Experts discussed such concerns last week during a meeting of a medical device panel for the National Institute of Standards and Technology Information Security & Privacy Board.
Medical Device Vulnerabilities
Although no patient harm related to malware has been reported, experts say that hospital medical equipment is vulnerable to security issues because:
- Many systems run on variants of Windows, which is a common target for hackers;
- Devices often are linked in an internal network that is connected to the Internet, making them vulnerable to infections from laptops or other devices brought into hospitals; and
- Some device manufacturers will not allow hospitals to add antivirus software to their medical equipment because of disagreements about whether such modifications could violate FDA regulations.
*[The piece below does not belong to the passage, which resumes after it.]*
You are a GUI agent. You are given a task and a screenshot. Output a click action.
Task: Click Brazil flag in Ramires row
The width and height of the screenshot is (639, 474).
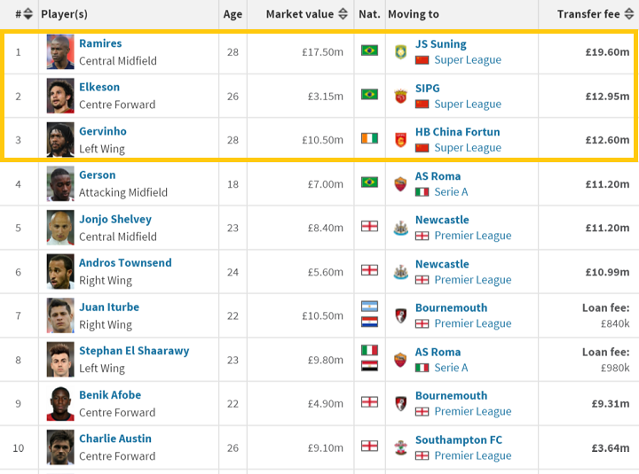pyautogui.click(x=369, y=51)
Kevin Fu -- a member of the medical device panel and a computer scientist at the University of Michigan and the University of Massachusetts-Amherst -- said, "Conventional malware is rampant in hospitals because of medical devices using unpatched operating systems. There's little recourse for hospitals when a manufacturer refuses to allow OS updates or security patches."
FDA Official's Response
During the meeting, Brian Fitzgerald, a deputy director at FDA, said that visits to hospitals around the country indicate that many of them are struggling with malware issues.
He said that FDA is reviewing its regulatory stance on medical device software, adding, "This will have to be a gradual process, because it involves changing the culture, changing the technology, bringing in new staff and making a systematic approach" to address the issues (Talbot, Technology Review, 10/17).